Primary author: Talia Thuet
Co-author(s): Kevin Douglas

Primary college/unit: College of Veterinary Medicine
Campus: Pullman


DBA/2J (D2) and C57BL/6J (B6J) mice are widely used as models for low and high ethanol (EtOH) consumption genotypes respectively. However, a key determinant of low EtOH consumption in D2 mice is taste-aversion to EtOH, which precludes voluntary consumption to neurologically active concentrations of EtOH. This phenomenon is explained in part by D2 mice having an allele of the sac locus which encodes a sweet taste receptor with reduced responsivity to sweet compounds like saccharin, sucrose, and EtOH. Furthermore, vast genetic differences between B6J and D2 mice make it difficult to identify key underlying neuro-molecular-genetic factors that contribute to their respective drinking profiles. To address these complications, we studied EtOH and sucrose reinforcement in C57BL/6N mice (B6N), a substrain of the original C57BL/6J line, distinguished by only five small nucleotide polymorphisms, that exhibits significantly reduced EtOH consumption.
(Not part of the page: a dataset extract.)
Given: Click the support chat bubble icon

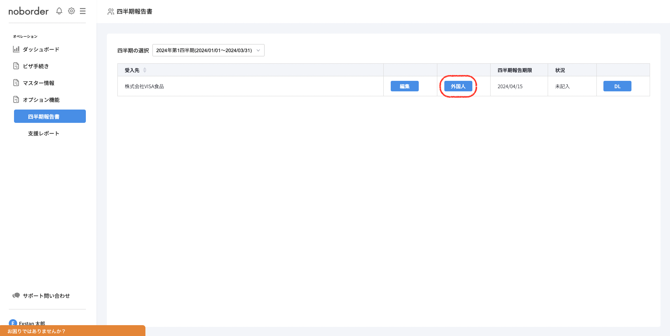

To determine whether taste-aversion to EtOH is a primary determinant of low EtOH consumption by B6N mice, we subjected animals to a modified sucrose fade procedure using a drinking in the dark, two-bottle-choice paradigm. We determined that; 1) B6Ns consume the same amount of a 10% sucrose solution as B6Js, 2) B6Js consume significantly more of a 10% EtOH/10% sucrose mix than B6Ns, but both achieve physiologically relevant blood alcohol concentrations (15-219 mg%), and 3) B6Js consume significantly more 10% EtOH than B6Ns upon removal of sucrose. Taken together, these results suggest that genetic differences in neurological response to EtOH contribute to differences in EtOH consumption between genetically similar B6J and B6N mice.